I’ve never been more happy to have failed what would have been the biggest choice of my life. Twice.

Since then I’ve seen psychologists, medical doctors, pastors, and I’ve since become more comfortable and open about talking about my survival story. Because it needs to be talked about because I’ve since seen one of my best friends and my younger sister’s best friend unfortunately succeed in taking their own lives. And I’ve seen what happens to families, friends, and communities. No one should go through that. I wish no one ever had to ever again.

I wrote this because you need to hear one of two things:

1) You are loved so damn hard by so many people even when your brain is telling you that’s not the case. I promise. Even further, you are loved by a Creator who sacrificed everything for your sake. And if that still doesn’t help, hit me up. I’m happy to talk to you. Not to try and convince you that what I’m saying is true. I just want to hear your story. I want to be your friend. I’ll listen. That was all I really needed all along.

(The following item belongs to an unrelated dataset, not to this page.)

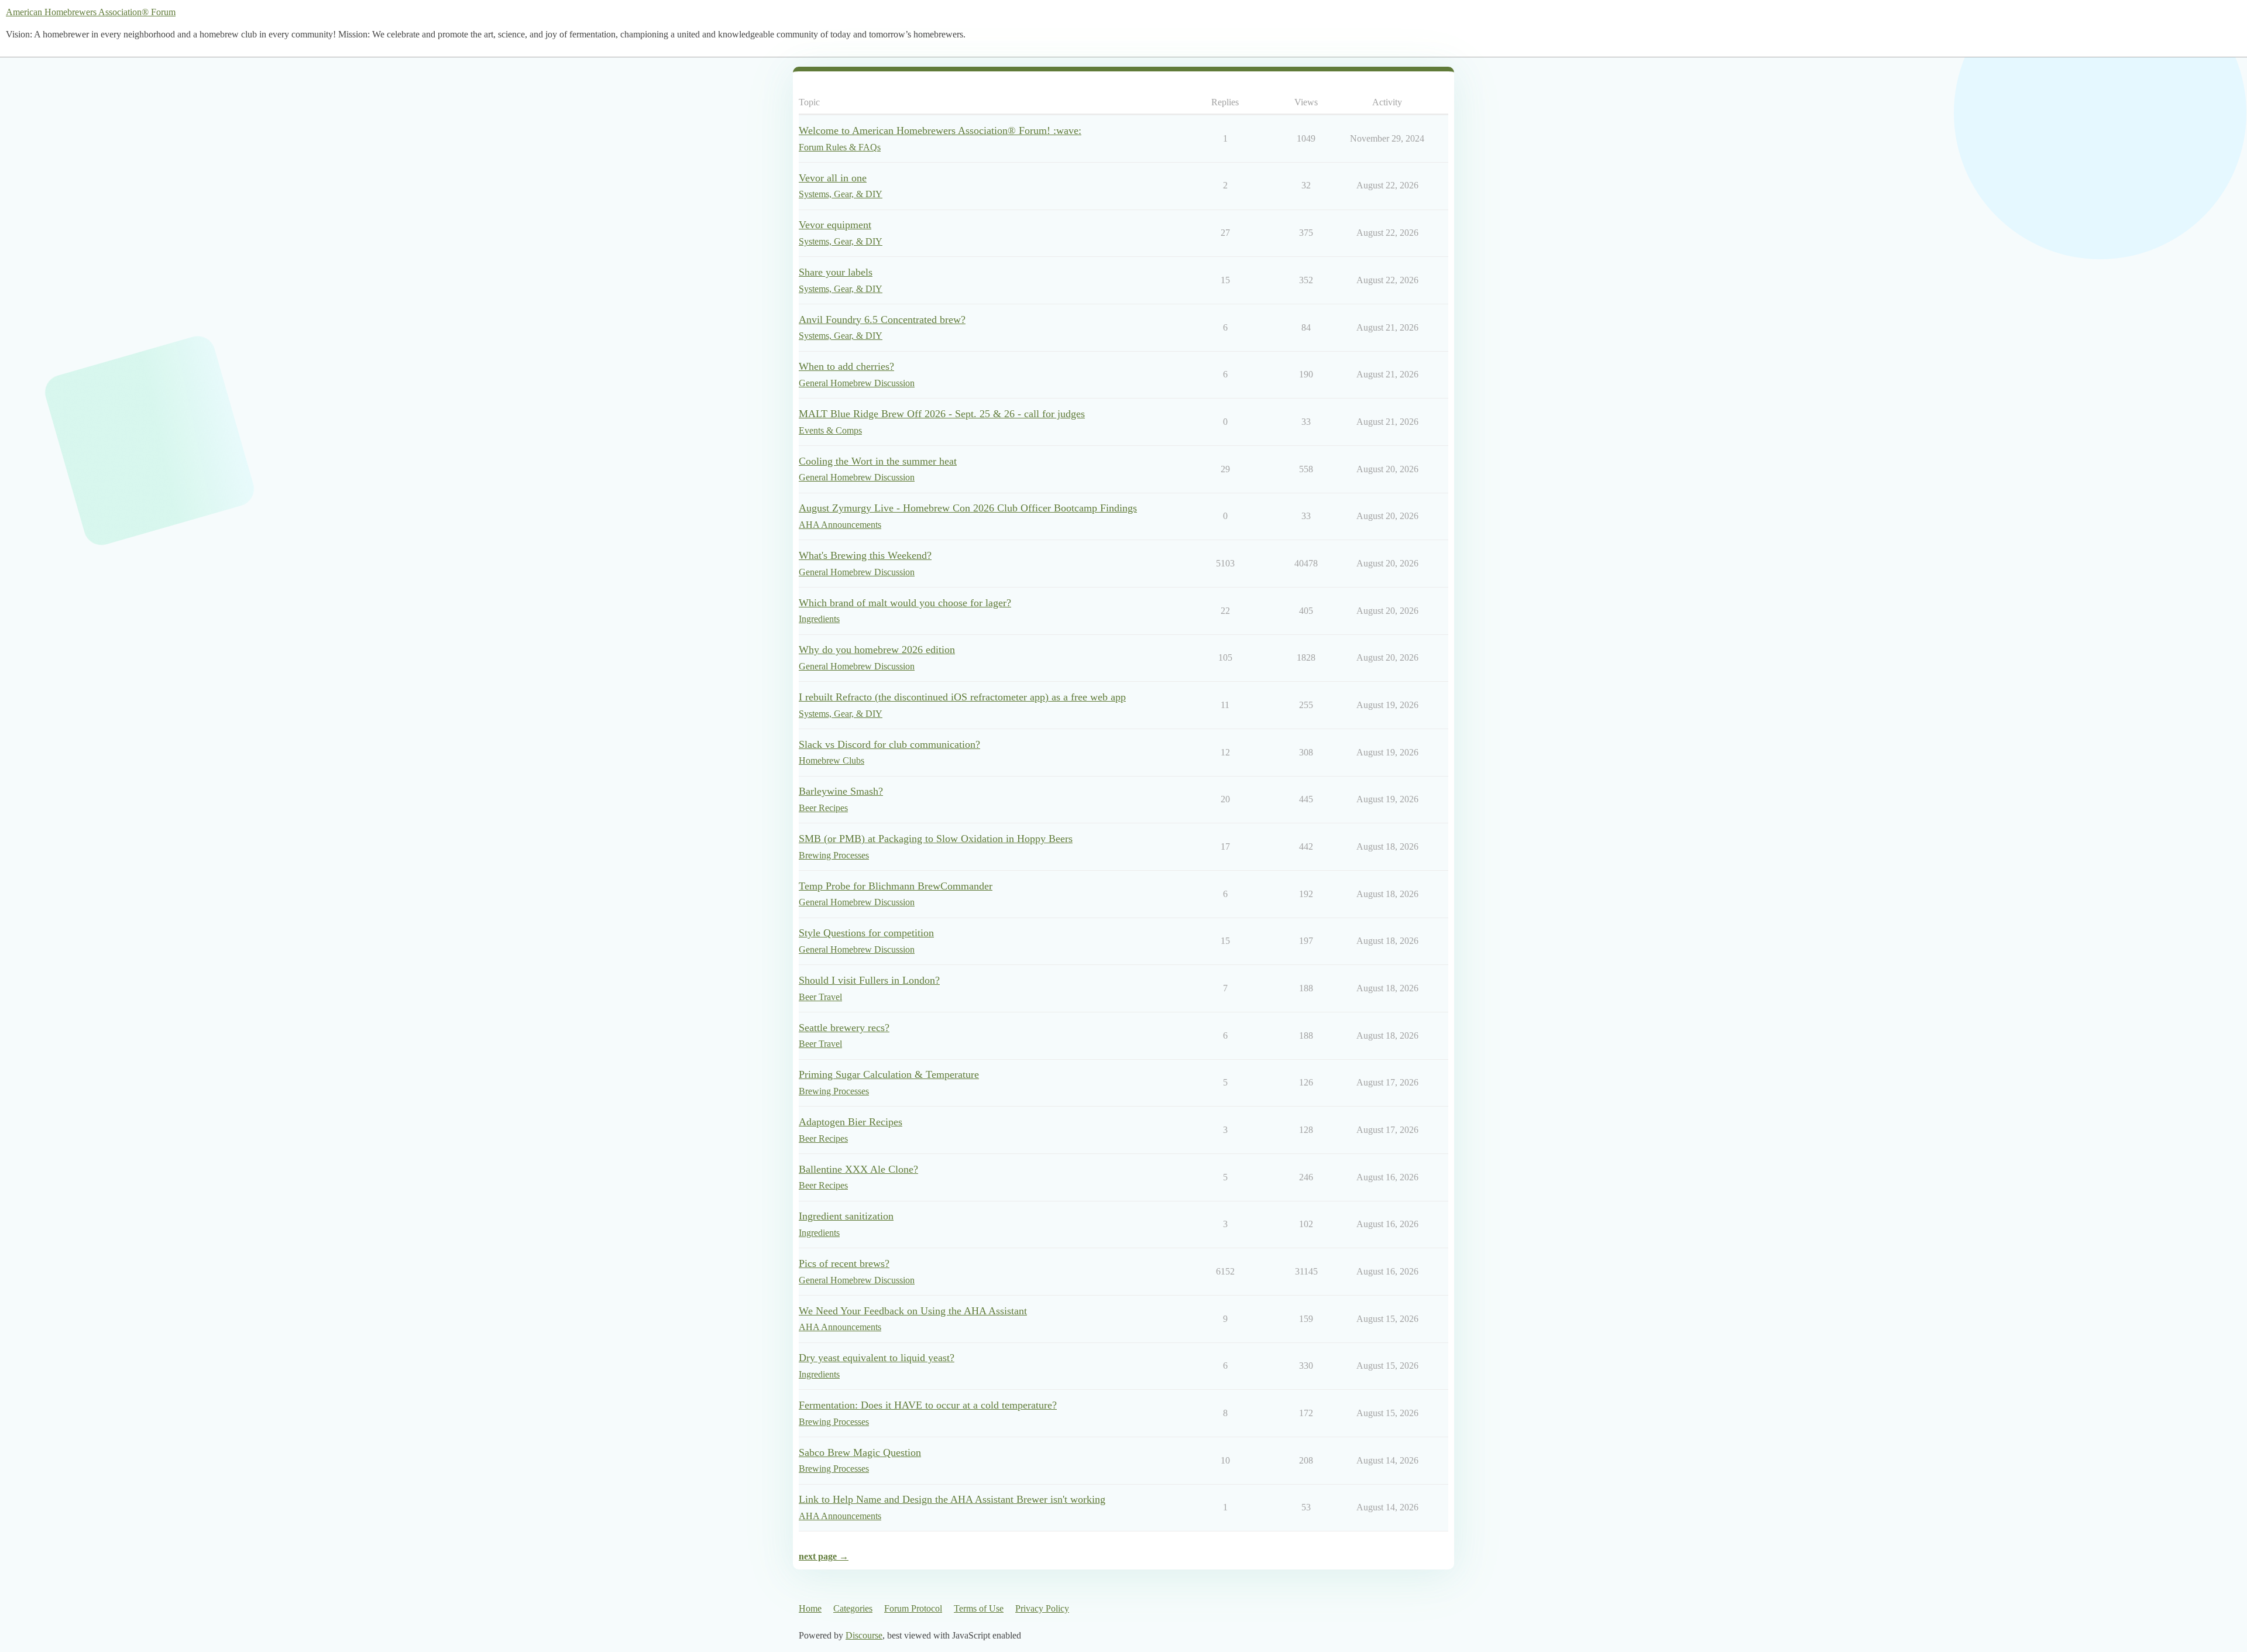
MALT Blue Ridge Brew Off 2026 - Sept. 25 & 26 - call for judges (942, 414)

If that didn’t apply to you, here’s your message:

2) Think about every interaction you have with every single person from here on out. Be extremely intentional and think very carefully on what you say. Because you don’t know what they’re going through, and you could literally be the reason their loved ones see them again. And you might not even know it.

Happy to be here. Thank you for loving me. Now go love everyone else.